### Exercise prompt
How many lines of the records below contain the word "գլուխ"? Answer with the number alone.

[[ Data to process, beginning ]]

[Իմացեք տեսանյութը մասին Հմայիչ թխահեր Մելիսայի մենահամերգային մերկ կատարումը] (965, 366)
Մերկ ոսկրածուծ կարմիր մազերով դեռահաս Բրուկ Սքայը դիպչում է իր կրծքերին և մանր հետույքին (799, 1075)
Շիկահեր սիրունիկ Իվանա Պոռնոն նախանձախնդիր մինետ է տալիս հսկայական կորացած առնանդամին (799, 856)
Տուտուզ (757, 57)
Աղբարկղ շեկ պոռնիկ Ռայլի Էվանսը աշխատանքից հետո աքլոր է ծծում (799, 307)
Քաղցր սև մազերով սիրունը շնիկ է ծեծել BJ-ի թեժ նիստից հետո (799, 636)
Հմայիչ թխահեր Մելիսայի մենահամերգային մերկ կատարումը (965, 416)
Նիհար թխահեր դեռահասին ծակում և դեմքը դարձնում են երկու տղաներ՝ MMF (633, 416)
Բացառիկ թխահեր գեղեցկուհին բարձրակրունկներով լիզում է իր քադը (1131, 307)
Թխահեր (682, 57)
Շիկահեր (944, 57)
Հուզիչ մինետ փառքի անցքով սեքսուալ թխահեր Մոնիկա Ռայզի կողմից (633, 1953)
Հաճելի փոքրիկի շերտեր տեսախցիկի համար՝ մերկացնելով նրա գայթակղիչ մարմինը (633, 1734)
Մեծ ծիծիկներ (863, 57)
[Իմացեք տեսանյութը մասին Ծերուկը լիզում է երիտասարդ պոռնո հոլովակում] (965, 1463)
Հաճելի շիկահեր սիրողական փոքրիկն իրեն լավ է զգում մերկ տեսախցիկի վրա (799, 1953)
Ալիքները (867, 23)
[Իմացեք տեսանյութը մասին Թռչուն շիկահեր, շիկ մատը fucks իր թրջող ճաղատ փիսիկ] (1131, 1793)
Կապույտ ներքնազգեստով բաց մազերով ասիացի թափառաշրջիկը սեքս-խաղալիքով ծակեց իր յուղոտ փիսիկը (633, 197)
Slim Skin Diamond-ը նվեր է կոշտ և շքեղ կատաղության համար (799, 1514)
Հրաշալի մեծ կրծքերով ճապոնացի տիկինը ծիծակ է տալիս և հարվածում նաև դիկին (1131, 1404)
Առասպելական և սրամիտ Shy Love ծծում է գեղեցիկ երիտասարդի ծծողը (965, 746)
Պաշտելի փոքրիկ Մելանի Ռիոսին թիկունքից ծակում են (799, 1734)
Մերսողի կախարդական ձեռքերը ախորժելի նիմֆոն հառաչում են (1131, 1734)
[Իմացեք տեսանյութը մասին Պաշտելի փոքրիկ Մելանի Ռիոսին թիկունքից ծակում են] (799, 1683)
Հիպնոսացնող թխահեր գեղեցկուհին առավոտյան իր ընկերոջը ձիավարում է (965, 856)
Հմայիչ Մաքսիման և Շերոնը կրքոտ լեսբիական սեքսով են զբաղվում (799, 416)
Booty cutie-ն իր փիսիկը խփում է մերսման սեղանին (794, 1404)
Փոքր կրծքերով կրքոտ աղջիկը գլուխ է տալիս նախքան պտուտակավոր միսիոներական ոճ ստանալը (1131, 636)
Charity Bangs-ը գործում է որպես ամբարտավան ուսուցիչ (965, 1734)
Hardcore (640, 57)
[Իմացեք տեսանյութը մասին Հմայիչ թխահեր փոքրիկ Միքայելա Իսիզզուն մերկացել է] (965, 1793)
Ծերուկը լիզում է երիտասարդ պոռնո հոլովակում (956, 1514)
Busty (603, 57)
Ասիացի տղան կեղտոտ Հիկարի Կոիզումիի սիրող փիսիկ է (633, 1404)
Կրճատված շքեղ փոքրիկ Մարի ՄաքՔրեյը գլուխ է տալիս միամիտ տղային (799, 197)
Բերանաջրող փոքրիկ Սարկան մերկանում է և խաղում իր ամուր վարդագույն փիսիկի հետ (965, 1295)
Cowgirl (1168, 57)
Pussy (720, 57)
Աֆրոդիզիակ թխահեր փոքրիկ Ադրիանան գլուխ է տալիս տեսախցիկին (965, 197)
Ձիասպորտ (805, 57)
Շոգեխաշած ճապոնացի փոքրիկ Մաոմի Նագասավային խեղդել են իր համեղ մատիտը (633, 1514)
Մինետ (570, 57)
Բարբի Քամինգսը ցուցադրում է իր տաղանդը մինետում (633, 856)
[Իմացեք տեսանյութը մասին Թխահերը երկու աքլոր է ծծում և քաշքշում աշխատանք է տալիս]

[[ Data to process, end ]]

### Answer for the task
3